Darius Foroux, on his blog, shared a concept called Six Spokes Theory, suggesting that the good life if ample energy is applied to each of the six spokes: Body, Mind, Work, Love, Money, Play. This was reminiscent of something I read in Julia Cameron’s The Artist Way, which she called the Life Pie (Spirituality, Romance/Adventure, Friends, Work, Exercise, Play). There are other examples as well I’ve seen, taking different shapes and forms. The important thing is that, when there’s a massive imbalance in one, it can upset every aspect of your life.
And lastly, this week saw remembrances for Supreme Court Justice Ruth Bader Ginsberg. Two interesting pieces:
- MASH alumni Alan Alda tweeted, “In the 70s I wrote a piece for MS. magazine on why men should support the ERA. A law professor fact-checked it and said, “Whoever wrote this seems to know nothing about constitutional law.” So, instead, I interviewed HER. She was brilliant. And kind. She was Ruth Bader Ginsburg.”

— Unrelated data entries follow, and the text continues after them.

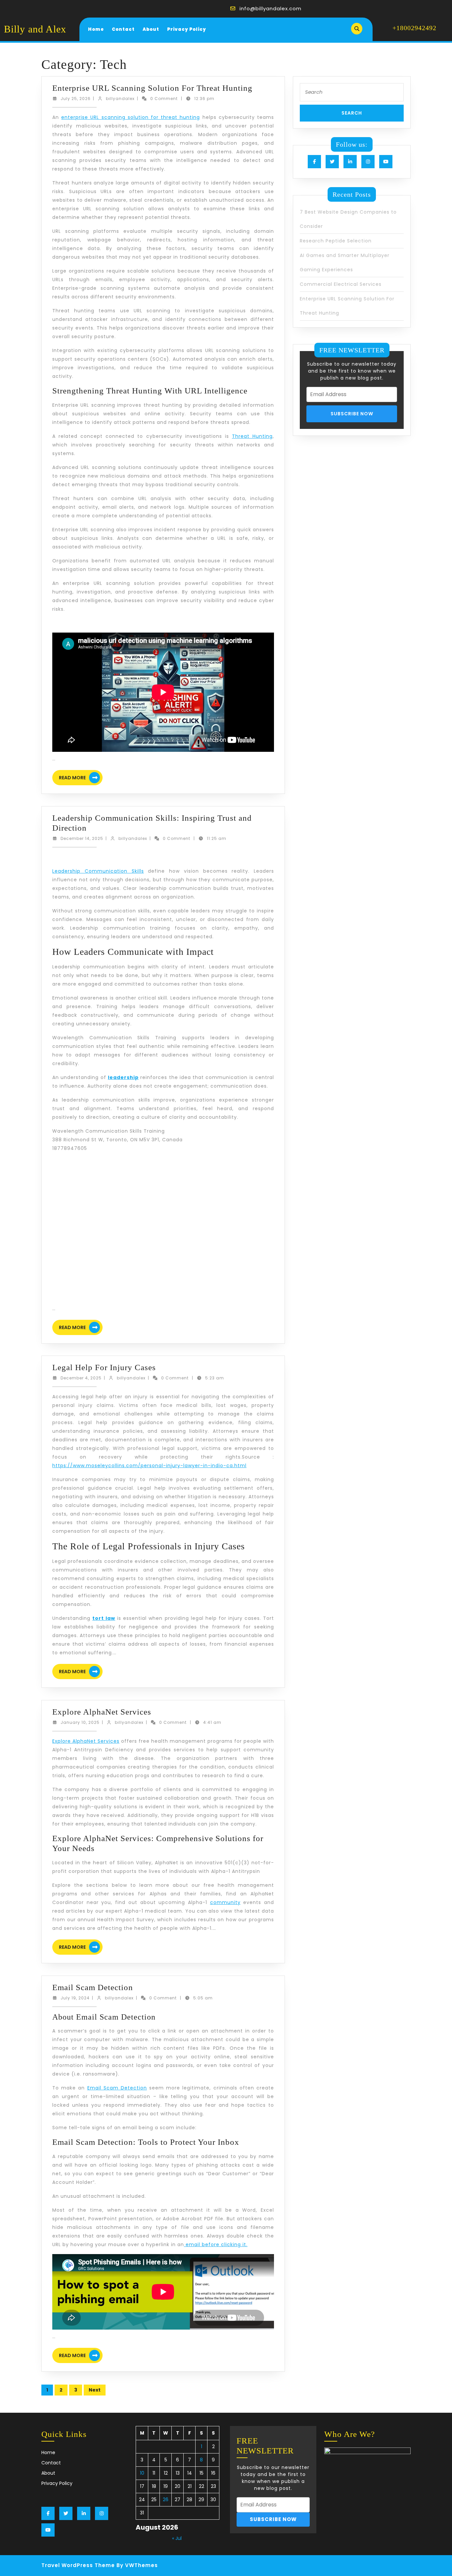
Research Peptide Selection (336, 240)
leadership (123, 1077)
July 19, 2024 (75, 1998)
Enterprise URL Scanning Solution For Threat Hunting (152, 87)
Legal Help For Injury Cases (104, 1367)
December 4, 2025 (81, 1378)
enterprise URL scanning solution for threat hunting (130, 117)
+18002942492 (414, 27)
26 (165, 2499)
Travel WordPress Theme (78, 2565)
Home (96, 29)
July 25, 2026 (76, 98)
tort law (103, 1618)
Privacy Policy (186, 29)
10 (142, 2473)
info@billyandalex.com (270, 8)
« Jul (177, 2538)
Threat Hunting (252, 436)
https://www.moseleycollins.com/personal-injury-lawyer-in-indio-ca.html (149, 1465)
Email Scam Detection (92, 1987)
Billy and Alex (35, 29)
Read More (81, 778)
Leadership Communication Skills (98, 871)
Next (95, 2390)
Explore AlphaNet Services (101, 1711)
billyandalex (120, 98)
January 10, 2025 (80, 1722)
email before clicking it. (216, 2244)
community (225, 1902)
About (151, 29)
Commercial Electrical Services (341, 284)
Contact (123, 29)
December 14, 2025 (82, 838)
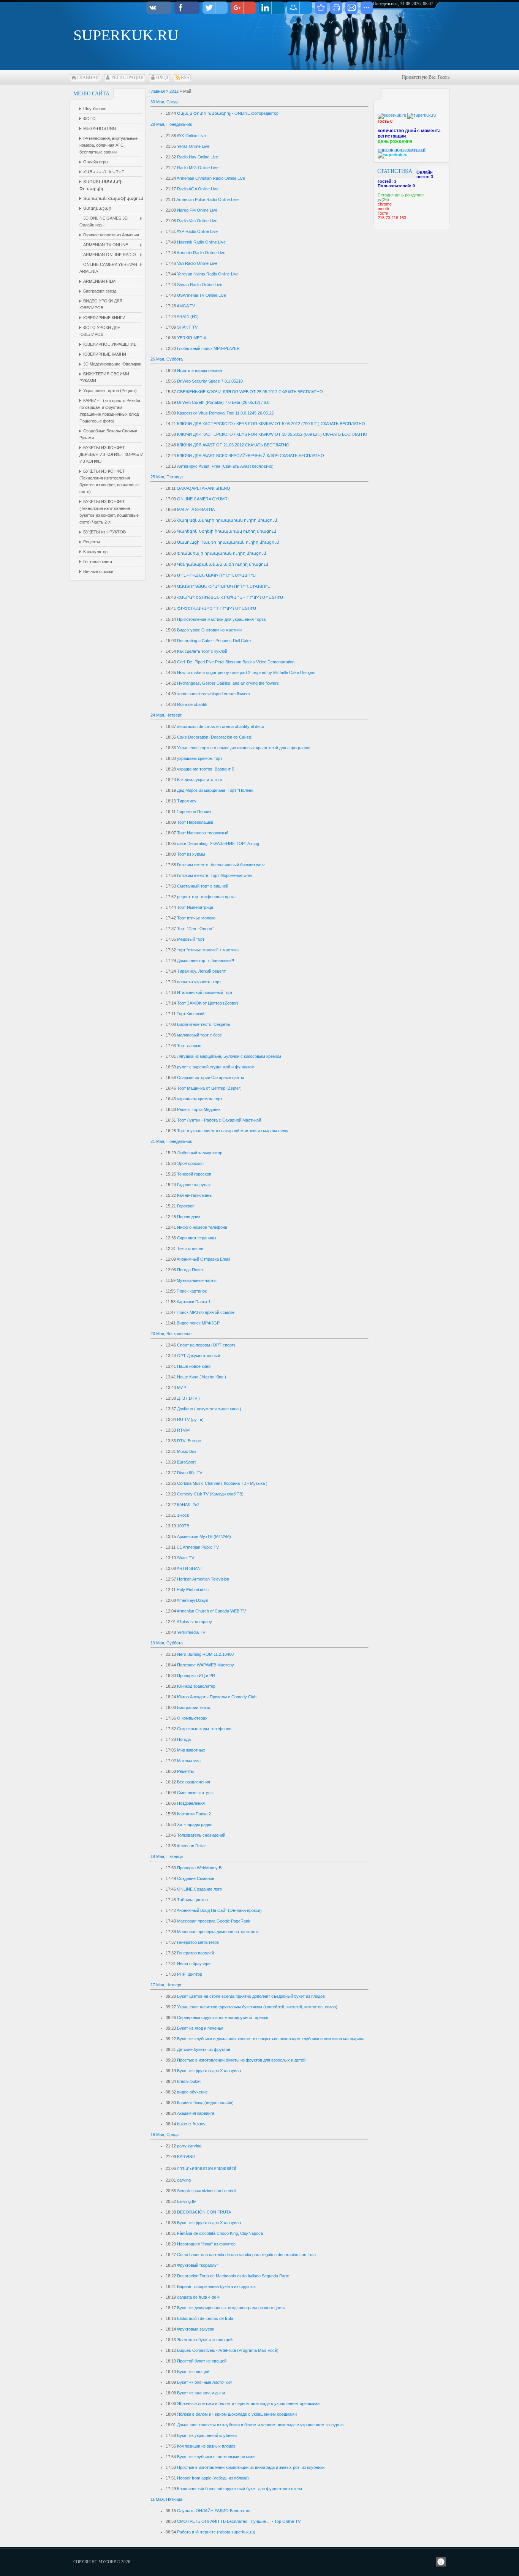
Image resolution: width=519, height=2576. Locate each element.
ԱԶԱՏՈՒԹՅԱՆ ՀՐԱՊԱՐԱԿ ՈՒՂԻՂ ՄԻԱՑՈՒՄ (224, 586)
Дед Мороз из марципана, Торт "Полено (215, 790)
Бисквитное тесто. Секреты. (204, 1024)
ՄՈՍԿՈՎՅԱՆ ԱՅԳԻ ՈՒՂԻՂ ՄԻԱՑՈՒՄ (216, 575)
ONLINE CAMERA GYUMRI (203, 499)
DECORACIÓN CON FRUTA (204, 2212)
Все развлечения (193, 1782)
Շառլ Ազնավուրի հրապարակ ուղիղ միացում (227, 520)
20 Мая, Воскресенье (170, 1333)
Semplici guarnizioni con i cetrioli (206, 2190)
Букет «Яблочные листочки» (204, 2382)
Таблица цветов (192, 1899)
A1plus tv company (194, 1621)
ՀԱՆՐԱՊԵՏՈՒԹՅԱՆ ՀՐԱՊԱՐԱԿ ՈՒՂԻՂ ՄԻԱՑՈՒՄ (230, 597)
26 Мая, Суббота (166, 359)
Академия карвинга (195, 2113)
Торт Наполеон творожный (202, 833)
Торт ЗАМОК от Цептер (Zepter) (207, 1003)
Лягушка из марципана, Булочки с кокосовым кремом (229, 1056)
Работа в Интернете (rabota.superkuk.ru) (216, 2532)
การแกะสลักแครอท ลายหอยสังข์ (206, 2168)
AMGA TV (186, 306)
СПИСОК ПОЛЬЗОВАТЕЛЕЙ (402, 150)
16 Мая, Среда (164, 2134)
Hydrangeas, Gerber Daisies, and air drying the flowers (228, 683)
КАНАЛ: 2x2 (188, 1504)
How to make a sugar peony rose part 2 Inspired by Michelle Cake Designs (246, 672)
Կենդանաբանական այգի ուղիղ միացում (222, 564)
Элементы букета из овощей (205, 2339)
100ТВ (183, 1526)
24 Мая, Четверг (166, 715)
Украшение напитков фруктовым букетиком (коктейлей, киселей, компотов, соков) (257, 2007)
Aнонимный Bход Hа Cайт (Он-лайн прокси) (219, 1910)
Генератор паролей (195, 1953)
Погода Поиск (190, 1269)
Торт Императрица (195, 907)
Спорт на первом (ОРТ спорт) (206, 1345)
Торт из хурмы (191, 854)
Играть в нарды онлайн (199, 370)
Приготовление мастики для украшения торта (221, 619)
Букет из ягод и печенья (200, 2028)
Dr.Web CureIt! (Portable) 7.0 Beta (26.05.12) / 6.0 (223, 402)
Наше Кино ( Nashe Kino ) (201, 1377)
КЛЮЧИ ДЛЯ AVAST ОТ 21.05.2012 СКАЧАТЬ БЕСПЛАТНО (233, 445)
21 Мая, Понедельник (171, 1141)
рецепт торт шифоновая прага (206, 896)
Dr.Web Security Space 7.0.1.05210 (210, 381)
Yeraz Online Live (193, 146)
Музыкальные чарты (197, 1280)
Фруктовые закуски (195, 2329)
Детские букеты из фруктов (203, 2049)
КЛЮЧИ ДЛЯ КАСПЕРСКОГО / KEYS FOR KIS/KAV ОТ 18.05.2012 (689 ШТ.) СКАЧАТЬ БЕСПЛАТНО (272, 434)
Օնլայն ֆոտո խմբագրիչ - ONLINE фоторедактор (227, 113)
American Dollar (191, 1845)
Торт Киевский (190, 1013)
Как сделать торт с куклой (202, 651)
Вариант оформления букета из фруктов (216, 2286)
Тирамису (186, 801)
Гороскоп (186, 1206)
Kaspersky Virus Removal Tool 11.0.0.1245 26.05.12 (225, 413)
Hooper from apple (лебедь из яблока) (213, 2478)
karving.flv (186, 2201)
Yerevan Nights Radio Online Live (208, 274)
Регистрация (127, 77)
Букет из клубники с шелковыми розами (216, 2456)
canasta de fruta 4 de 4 (198, 2297)
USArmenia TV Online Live (201, 295)
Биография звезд (193, 1707)
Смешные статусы (195, 1792)
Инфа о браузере (193, 1963)
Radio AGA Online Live (197, 189)
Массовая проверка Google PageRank (213, 1921)
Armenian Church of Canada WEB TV (211, 1611)
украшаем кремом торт (199, 758)
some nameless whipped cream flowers (213, 693)
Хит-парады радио (194, 1824)
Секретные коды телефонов (204, 1728)
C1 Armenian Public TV (198, 1547)
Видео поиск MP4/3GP (198, 1323)
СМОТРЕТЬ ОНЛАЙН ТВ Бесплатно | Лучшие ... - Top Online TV (239, 2521)
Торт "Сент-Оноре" (195, 928)
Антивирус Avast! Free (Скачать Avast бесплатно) (225, 466)
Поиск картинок (192, 1291)
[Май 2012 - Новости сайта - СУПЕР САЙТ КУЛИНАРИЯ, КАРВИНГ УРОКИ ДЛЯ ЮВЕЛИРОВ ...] (321, 8)
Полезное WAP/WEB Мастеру (205, 1665)
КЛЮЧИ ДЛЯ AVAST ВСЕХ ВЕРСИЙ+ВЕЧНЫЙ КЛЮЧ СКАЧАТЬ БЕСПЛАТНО (250, 455)
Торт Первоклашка (195, 822)
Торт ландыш (190, 1045)
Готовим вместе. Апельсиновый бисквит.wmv (221, 864)
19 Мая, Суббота (166, 1643)
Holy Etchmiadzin (193, 1589)
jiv (379, 199)
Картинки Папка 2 (194, 1814)
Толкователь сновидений (201, 1835)
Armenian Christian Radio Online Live (211, 178)
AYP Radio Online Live (197, 231)
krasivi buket (189, 2081)
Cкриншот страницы (196, 1238)
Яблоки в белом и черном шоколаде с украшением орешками (237, 2414)
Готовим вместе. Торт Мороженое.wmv (214, 875)
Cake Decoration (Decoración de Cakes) (215, 737)
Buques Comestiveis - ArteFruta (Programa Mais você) (227, 2350)
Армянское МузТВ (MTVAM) (204, 1536)
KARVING (186, 2156)
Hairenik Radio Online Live (201, 242)
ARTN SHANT (190, 1568)
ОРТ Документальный (198, 1355)
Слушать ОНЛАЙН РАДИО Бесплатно (213, 2510)
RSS (185, 77)
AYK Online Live (191, 135)
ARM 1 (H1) (188, 316)
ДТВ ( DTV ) (188, 1398)
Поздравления (191, 1803)
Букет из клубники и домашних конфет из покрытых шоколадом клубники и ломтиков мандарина (270, 2038)
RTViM (183, 1430)
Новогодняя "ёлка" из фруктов (206, 2244)
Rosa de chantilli (192, 704)
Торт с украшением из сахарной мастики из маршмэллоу (232, 1130)
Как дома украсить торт (200, 779)
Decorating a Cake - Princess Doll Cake (214, 640)
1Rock (183, 1515)
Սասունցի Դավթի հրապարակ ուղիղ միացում (228, 542)
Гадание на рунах (194, 1184)
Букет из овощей (193, 2371)
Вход (162, 77)
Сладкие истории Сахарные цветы (210, 1077)
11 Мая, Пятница (166, 2499)
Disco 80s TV (189, 1472)
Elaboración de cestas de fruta (205, 2318)
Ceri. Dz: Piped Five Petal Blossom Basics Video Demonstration (235, 662)
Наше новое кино (193, 1366)
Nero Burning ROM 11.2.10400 (205, 1654)
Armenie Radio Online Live (201, 252)
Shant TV (185, 1557)
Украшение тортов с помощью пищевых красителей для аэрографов (243, 747)
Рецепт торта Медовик (198, 1109)
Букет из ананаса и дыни (201, 2393)
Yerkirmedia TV (191, 1632)
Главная (88, 77)
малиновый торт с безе (199, 1035)
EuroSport (186, 1462)
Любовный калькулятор (199, 1152)
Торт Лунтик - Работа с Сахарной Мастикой (219, 1120)
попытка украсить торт (199, 981)
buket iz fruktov (191, 2124)
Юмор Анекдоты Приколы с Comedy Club (216, 1697)
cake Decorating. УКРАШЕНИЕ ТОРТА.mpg (218, 843)
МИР (181, 1387)
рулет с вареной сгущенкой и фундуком (216, 1067)
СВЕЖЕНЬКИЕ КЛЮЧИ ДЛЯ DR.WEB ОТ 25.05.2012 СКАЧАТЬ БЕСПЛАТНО (250, 391)
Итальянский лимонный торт (205, 992)
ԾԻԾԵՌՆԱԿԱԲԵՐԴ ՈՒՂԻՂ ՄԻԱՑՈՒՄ (216, 608)
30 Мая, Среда (164, 102)
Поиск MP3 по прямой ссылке (205, 1312)
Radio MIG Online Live (197, 167)
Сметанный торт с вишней (202, 886)
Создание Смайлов (195, 1878)
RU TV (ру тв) (190, 1419)
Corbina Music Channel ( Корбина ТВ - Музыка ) (222, 1483)
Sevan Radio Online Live (199, 284)
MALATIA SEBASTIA (196, 509)
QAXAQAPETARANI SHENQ (203, 488)
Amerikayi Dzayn (192, 1600)
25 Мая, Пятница (166, 477)
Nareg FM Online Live (197, 210)
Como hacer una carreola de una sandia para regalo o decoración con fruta (246, 2254)
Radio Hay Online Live (197, 157)
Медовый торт (190, 939)
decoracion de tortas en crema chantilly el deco (220, 726)
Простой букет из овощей (201, 2361)
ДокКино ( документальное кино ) (209, 1409)
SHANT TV (187, 327)
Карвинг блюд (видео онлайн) (205, 2102)
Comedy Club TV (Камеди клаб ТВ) (210, 1494)
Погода (184, 1739)
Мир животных (191, 1750)
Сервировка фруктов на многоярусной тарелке (222, 2017)
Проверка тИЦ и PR (196, 1675)
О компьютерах (192, 1718)
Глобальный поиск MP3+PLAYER (208, 348)
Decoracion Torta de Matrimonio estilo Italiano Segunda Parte (233, 2276)
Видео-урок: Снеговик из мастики (209, 630)
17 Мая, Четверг (166, 1985)
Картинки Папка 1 (193, 1301)
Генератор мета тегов (198, 1942)
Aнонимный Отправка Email (203, 1259)
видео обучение (192, 2092)
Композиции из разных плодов (206, 2446)
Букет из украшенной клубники (207, 2435)
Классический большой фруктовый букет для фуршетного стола (239, 2488)
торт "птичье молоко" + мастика (208, 950)
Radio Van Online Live (197, 220)
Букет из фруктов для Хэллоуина (209, 2070)
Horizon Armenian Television (203, 1579)
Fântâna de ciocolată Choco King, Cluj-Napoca (220, 2233)
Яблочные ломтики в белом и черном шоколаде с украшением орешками (248, 2403)
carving (184, 2180)
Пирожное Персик (194, 811)
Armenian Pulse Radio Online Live (207, 199)
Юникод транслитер (196, 1686)
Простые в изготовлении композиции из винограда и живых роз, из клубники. (251, 2467)
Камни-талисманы (194, 1195)
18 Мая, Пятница (166, 1856)
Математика (189, 1760)
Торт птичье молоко (196, 918)
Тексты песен (190, 1248)
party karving (189, 2146)
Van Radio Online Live (197, 263)
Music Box (186, 1451)
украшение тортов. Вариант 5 (205, 769)
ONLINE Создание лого (199, 1889)
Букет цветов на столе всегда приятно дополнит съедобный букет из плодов (251, 1996)
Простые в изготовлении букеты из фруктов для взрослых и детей (241, 2060)
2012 (174, 91)
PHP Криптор (189, 1974)
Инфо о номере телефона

- Brain Pickings shared the writings of a 13 year-old RBG, commenting on the creation of the Charter of the United Nations. “No one can feel free from danger and destruction until the many torn threads of civilization are bound together again. We cannot feel safer until every nation, regardless of weapons or power, will meet together in good faith, the people worthy of mutual association.”